Q: What do you think the Kresge Foundation’s impact is on the businesses in Southeast Michigan?
A: We hope that through our grantmaking and social investing we begin to raise awareness and possibilities for businesses to get engaged in projects that allow communities better access to improved solar, mobility, and more. One example of this is our partnership with the city of Detroit and DTE on the O’Shea Urban Solar Farm.
We don’t want Detroiters to be left behind in the movement toward climate resilience. Businesses in Southeast Michigan are poised to be leaders in the movement to address climate change. So, we are actively seeking opportunities to help businesses ensure that Detroiters have greater access to sustainability technologies and opportunities and make sure community-based groups are able to engage with businesses in these efforts.
Q: What are your efforts in sustainability as it pertains to jobs and workforce development in Southeast Michigan?
A: I’m glad you brought it up because our efforts are quite significant. A big focus is to make sure Detroiters have access to new and existing jobs in environmental sustainability and climate resilience.

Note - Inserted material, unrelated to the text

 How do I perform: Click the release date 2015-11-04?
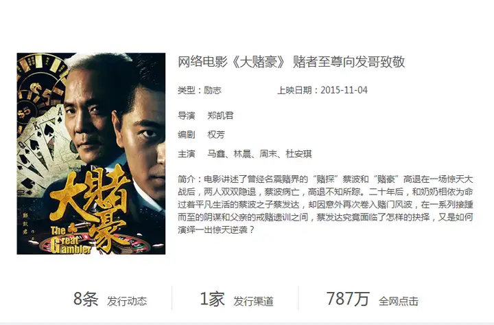[x=344, y=90]
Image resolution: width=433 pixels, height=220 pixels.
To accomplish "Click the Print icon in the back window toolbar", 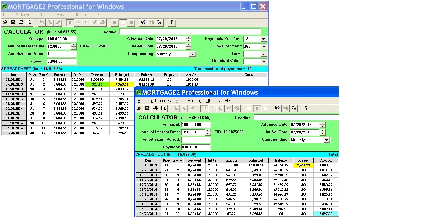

We are looking to expand those opportunities now.
We supported workforce development efforts through a partnership with the Greening of Detroit. We also recently announced $1.7 million in grant funding for six projects that will benefit communities and wildlife habitats in southeast Michigan. Another example relates to the resilience hubs I mentioned. That project includes a business accelerator to engage Black and Brown contractors in the solar, battery storage, and electric vehicle infrastructure work.
Q: What do you think is the role of businesses in Southeast Michigan when it comes to sustainability?
A: They have a significant role. As I said, Detroit is in a good position to be a leader in climate resilience. Businesses here are in the process of bringing new and advanced technology toward these efforts and they must ensure all Detroiters have access. It’s critical that businesses are engaged in these efforts.
I’d like to share an open invitation to businesses in Southeast Michigan as we are open to partnerships that will ensure Detroit is climate-ready and climate-smart.
Q: In terms of this, what are the biggest opportunities?
A: We have to look deeply into both the Infrastructure and Jobs Act as well as the Inflation Reduction Act. These are two significant federal funding opportunities to put Detroit on a greater path toward climate resilience. Businesses must be at the table as we think about maximizing our opportunities to access this federal funding that will improve the lives of the community.
Q: What does the future look like for the Kresge Foundation?
A: In 2024, we will celebrate our 100th Anniversary, so we will continue to be engaged in Detroit as well as expanding our work in other cities across the country. We have been fortunate to have a broad mission and that mission to expand opportunities for American cities will continue.